I was shaken when my research colleague said that the merger would offer him no promotion prospects and he had to accept the package for financial reasons. I didn’t want to lose all the research we’d built and battle on alone. Hope for new opportunities was vanishing in a flash.
As I prayed for a few weeks, it became clear that I was not personally responsible for the progress of my colleague or an institution. For guidance, I turned wholeheartedly to Mary Baker Eddy’s spiritual interpretation of the twenty-third Psalm.
I was shaken when my research colleague said that the merger would offer him no promotion prospects.
It begins: “[Divine love] is my shepherd; I shall not want.
“[Love] maketh me to lie down in green pastures: [love] leadeth me beside the still waters” (Science and Health with Key to the Scriptures, p. 578).
The word maketh told me something important. My work demands had been excessive. I had been overloaded for years (even as my mother passed on earlier that year). So it was right for divine Love to make me lie down metaphorically for a spiritual rest.
The psalm interpretation continues, “[Love] restoreth my soul [spiritual sense].” To take the early retirement offer seemed like I would be going into the dark, never to work again, but this psalm revelation felt like a bright light at the end of the tunnel. I accepted the package, knowing that my greatest need was for clearer spiritual sense. I trusted God completely to restore that.
The retirement package took effect at Christmas, but retiring faculty were required to complete the academic year as if they were visiting staff, on lower pay. During this period I studied an essay on place by an unknown author. It begins: “The place you seek is seeking you, the place you need needs you. Divine Principle, Love, brings need and supply together for mutual good.”
The essay addressed the injustice, limitation, and impatience I was dealing with. It helped me understand how God, not man, guides where we go or stay.
I hadn’t thought that a place could be seeking me, but then I remembered a similar college linked to a university in another part of the country. At a conference, I explained my situation to a friend who worked at this college and knew the nature of my work with my colleague. Subsequently, that institution interviewed my colleague and me for two part-time positions they had created because they were interested in our research areas. In the new academic year, we began part-time university research work without the heavy teaching and administrative loads that we had been carrying.
After a few weeks, my colleague, who preferred to be the leader of projects, said he couldn’t work with me; he was attracted to work in Australia. At that time I learned of another potential job for myself in the United States, but I didn’t pursue it. The continuing spiritual guidance that had been coming to me had assured me that divine Love was in complete control right where we were—in the UK.
That’s when my colleague had a change of heart and not only decided to work with me again, but asked me to design a project that we could do together to integrate our research fields. My understanding of Christian Science gave me inspiration to predict novel results. The project worked well and confirmed the predictions. We obtained a government grant to fund our research and disseminated the findings worldwide in articles and at conferences until I was beyond a decade after the statutory retirement age.

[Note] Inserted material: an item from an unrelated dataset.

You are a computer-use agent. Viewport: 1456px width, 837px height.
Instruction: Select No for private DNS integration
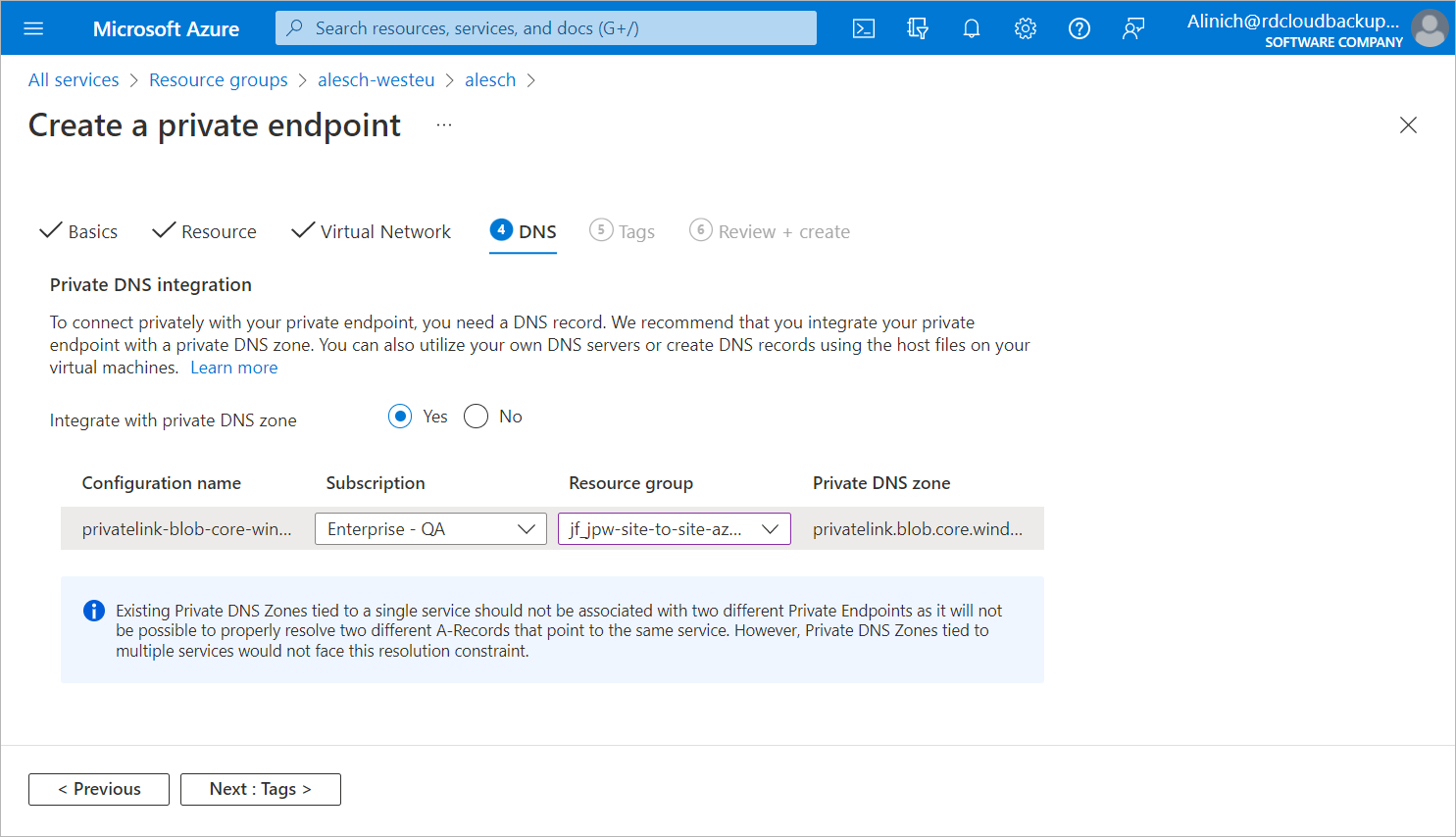point(477,417)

I thought I was entering a metaphorical wilderness, but I found abundance at every step.
Years after my colleague passed on, I edited a new book that extended our combined research so that others could build on the ideas. A professor from another university contacted me and applied our research to explore other contexts. My final article with this professor was published in an Asian research journal recently—thirty years after I took the early retirement package.
At the beginning of this experience, I thought I was entering a metaphorical wilderness, but I found abundance at every step. I saw how “Spirit, God, gathers unformed thoughts into their proper channels, and unfolds these thoughts, even as He opens the petals of a holy purpose in order that the purpose may appear” (Science and Health, p. 506).